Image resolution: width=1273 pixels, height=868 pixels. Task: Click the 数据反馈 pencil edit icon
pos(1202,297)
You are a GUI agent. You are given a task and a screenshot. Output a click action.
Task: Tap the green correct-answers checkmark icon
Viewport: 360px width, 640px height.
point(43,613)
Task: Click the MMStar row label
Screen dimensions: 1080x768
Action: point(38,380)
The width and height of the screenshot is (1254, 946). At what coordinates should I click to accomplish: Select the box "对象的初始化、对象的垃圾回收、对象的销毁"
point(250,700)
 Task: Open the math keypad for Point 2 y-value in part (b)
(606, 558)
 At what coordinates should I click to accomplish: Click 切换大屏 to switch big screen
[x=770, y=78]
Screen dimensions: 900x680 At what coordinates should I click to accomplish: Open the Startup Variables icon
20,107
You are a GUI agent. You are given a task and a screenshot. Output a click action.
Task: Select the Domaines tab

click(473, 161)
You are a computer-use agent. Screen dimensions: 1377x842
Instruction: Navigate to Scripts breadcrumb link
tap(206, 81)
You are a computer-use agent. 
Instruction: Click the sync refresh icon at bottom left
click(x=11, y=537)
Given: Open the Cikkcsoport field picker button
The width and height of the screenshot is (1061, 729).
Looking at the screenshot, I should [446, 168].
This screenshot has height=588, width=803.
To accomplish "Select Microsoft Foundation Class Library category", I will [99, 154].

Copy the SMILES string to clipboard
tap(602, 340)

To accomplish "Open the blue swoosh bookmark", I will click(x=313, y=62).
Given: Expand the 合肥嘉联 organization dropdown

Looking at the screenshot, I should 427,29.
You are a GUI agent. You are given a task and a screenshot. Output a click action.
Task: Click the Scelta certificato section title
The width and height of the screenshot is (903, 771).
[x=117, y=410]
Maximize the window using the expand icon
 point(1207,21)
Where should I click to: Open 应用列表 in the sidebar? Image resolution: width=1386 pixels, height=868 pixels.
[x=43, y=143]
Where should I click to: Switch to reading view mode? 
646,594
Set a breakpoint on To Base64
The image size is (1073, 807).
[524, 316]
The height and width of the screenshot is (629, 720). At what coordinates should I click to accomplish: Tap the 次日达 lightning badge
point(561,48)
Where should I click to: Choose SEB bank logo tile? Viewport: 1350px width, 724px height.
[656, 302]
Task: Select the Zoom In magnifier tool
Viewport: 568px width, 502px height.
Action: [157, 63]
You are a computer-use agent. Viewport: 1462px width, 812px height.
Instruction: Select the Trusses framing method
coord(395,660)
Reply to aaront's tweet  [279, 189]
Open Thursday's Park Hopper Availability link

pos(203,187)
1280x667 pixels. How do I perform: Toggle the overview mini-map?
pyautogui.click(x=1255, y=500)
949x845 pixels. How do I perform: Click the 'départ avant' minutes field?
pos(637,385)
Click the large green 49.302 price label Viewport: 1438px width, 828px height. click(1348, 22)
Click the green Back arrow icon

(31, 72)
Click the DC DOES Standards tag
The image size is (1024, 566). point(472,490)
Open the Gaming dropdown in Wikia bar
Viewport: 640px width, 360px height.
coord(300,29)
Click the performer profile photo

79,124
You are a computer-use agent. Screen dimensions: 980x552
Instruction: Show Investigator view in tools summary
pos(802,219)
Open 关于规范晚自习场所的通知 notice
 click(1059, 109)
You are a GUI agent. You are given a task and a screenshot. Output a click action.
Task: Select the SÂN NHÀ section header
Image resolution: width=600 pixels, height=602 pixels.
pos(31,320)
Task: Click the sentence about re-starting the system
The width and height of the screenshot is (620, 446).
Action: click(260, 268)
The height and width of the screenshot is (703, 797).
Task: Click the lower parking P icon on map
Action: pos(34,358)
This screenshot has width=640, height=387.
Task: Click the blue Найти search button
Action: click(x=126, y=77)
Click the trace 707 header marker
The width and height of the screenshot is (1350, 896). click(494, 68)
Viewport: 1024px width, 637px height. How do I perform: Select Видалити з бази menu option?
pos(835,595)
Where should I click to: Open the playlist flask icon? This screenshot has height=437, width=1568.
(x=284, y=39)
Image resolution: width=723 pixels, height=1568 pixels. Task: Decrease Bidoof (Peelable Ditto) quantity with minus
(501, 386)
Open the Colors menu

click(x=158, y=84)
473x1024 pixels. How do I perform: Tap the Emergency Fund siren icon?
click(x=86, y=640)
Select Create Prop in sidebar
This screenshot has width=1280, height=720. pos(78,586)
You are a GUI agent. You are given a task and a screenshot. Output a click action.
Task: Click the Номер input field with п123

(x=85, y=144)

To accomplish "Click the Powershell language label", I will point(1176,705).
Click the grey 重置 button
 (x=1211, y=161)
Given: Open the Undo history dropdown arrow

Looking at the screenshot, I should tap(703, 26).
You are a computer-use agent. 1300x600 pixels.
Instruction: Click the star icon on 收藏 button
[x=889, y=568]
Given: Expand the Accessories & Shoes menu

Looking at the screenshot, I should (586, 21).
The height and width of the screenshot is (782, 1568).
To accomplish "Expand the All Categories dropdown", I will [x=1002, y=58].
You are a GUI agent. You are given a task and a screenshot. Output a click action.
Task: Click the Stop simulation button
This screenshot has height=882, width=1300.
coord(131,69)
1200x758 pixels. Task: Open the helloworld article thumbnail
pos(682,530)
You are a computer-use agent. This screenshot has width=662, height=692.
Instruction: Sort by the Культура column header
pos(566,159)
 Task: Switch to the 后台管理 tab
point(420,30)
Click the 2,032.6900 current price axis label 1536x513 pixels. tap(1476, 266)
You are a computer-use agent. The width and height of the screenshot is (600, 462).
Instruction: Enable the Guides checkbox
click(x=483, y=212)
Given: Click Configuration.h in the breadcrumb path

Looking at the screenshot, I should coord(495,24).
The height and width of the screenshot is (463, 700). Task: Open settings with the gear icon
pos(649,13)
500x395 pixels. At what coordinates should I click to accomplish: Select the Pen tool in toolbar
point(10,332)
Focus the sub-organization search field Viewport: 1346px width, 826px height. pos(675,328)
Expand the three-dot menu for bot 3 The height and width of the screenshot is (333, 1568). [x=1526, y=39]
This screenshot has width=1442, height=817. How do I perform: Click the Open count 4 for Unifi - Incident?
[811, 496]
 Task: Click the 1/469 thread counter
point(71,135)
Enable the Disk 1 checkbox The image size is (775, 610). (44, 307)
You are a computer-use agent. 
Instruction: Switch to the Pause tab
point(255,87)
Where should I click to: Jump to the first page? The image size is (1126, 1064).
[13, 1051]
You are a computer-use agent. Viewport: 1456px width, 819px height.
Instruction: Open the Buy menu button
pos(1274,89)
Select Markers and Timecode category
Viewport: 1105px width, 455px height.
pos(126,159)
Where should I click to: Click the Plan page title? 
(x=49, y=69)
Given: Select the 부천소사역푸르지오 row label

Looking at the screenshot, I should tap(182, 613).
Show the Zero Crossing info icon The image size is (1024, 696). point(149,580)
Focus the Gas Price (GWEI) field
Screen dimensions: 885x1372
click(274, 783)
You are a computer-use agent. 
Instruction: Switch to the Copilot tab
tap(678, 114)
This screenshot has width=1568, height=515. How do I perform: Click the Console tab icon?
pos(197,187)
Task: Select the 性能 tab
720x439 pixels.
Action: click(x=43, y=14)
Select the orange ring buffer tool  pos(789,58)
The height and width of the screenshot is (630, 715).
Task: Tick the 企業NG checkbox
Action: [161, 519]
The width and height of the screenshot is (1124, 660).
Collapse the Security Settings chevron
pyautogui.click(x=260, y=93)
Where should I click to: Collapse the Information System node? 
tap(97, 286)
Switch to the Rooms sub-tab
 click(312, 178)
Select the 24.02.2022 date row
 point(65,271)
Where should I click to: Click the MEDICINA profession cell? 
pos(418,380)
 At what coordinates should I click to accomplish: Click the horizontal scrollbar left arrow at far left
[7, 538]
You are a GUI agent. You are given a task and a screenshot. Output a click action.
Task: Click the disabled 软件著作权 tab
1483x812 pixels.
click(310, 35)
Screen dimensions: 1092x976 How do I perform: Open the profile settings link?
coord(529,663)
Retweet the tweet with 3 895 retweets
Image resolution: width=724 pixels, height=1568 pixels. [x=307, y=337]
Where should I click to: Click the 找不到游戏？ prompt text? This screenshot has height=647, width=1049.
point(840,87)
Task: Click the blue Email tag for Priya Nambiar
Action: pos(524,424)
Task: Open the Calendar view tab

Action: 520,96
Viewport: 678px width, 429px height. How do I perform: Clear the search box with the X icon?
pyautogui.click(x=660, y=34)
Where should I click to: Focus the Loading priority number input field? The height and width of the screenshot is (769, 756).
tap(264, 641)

WHAT THE EXERCISE ASKS
From the records above, retype only the lines starting at the line that contains "Where should I click to: Choose" and ending at the line that contains "Task: Click the sentence", both included.

RESPONSE TO THE EXERCISE
Where should I click to: Choose SEB bank logo tile? Viewport: 1350px width, 724px height.
[656, 302]
Task: Select the Zoom In magnifier tool
Viewport: 568px width, 502px height.
Action: [157, 63]
You are a computer-use agent. Viewport: 1462px width, 812px height.
Instruction: Select the Trusses framing method
coord(395,660)
Reply to aaront's tweet  [279, 189]
Open Thursday's Park Hopper Availability link

pos(203,187)
1280x667 pixels. How do I perform: Toggle the overview mini-map?
pyautogui.click(x=1255, y=500)
949x845 pixels. How do I perform: Click the 'départ avant' minutes field?
pos(637,385)
Click the large green 49.302 price label Viewport: 1438px width, 828px height. click(1348, 22)
Click the green Back arrow icon

(31, 72)
Click the DC DOES Standards tag
The image size is (1024, 566). point(472,490)
Open the Gaming dropdown in Wikia bar
Viewport: 640px width, 360px height.
coord(300,29)
Click the performer profile photo

79,124
You are a computer-use agent. Screen dimensions: 980x552
Instruction: Show Investigator view in tools summary
pos(802,219)
Open 关于规范晚自习场所的通知 notice
 click(1059, 109)
You are a GUI agent. You are given a task and a screenshot. Output a click action.
Task: Select the SÂN NHÀ section header
Image resolution: width=600 pixels, height=602 pixels.
pos(31,320)
Task: Click the sentence about re-starting the system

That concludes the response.